Sebastopol sigue definiendo su carácter ruso de acuerdo con esa mentalidad de sitio. Los recuerdos de la Guerra de Crimea agitan aún profundos sentimientos de orgullo y resentimiento frente a Occidente. Aunque Rusia terminó derrotada, siempre ha presentado la guerra como una victoria moral. Nicolás I es uno de los héroes de Putin porque luchó por los intereses de Rusia contra todas las grandes potencias. Su retrato está colgado en la antecámara del despacho presidencial en el Kremlin.

Para evitar una nueva Guerra de Crimea, Putin tendrá que ejercer más contención que su héroe zarista. Hay que tranquilizar las emociones nacionalistas. Existen remedios políticos para resolver las profundas divisiones en Ucrania.

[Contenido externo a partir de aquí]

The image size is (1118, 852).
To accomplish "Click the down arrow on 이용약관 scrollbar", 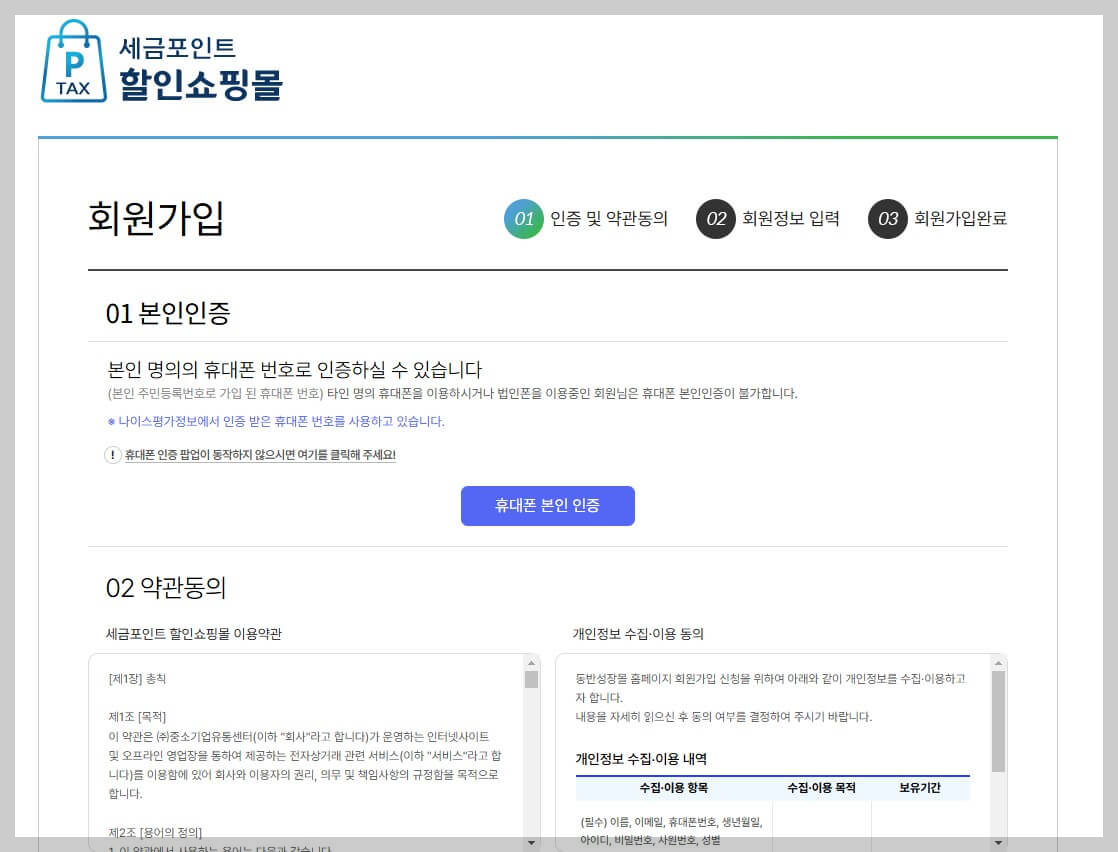I will [x=531, y=845].
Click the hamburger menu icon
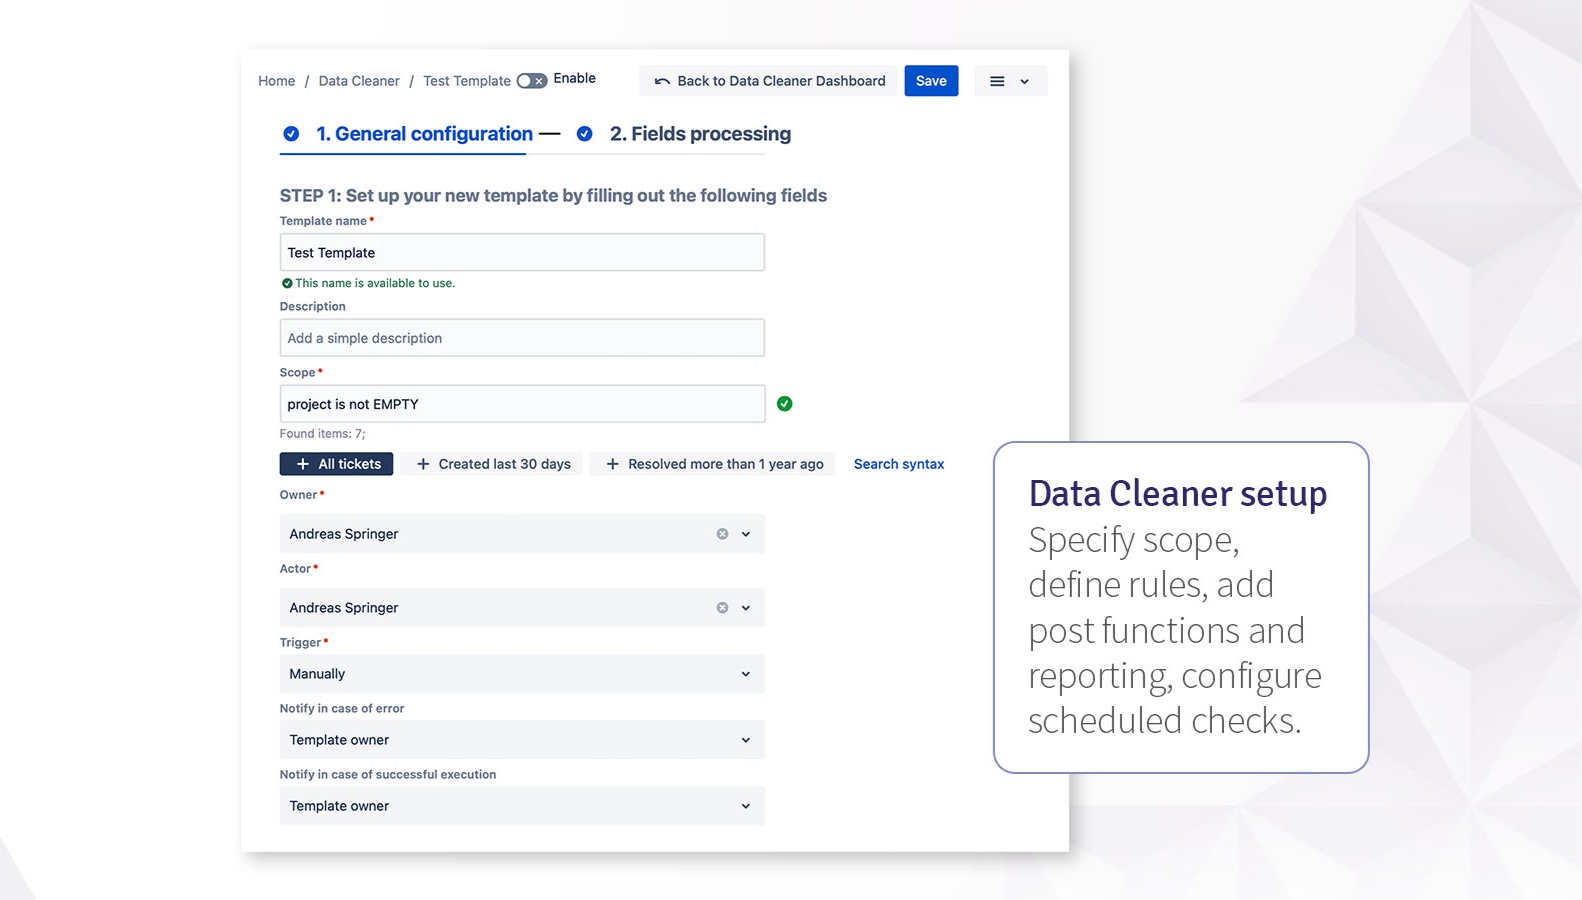The width and height of the screenshot is (1582, 900). (997, 81)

Si se logra mantener la paz hasta las elecciones del 25 de mayo, el nuevo gobierno ucraniano haría bien en examinar las opciones para federalizar el país, con el fin de otorgar más autonomía a la península. Sin embargo, con Yanukóvich diciendo que las elecciones son "ilegales", hay una gran incertidumbre y, si cuenta con el respaldo de Rusia, pocas esperanzas de que sea posible resolver esas divisiones por medios pacíficos.

Orlando Figes es autor de Crimea: La primera gran guerra (Edhasa).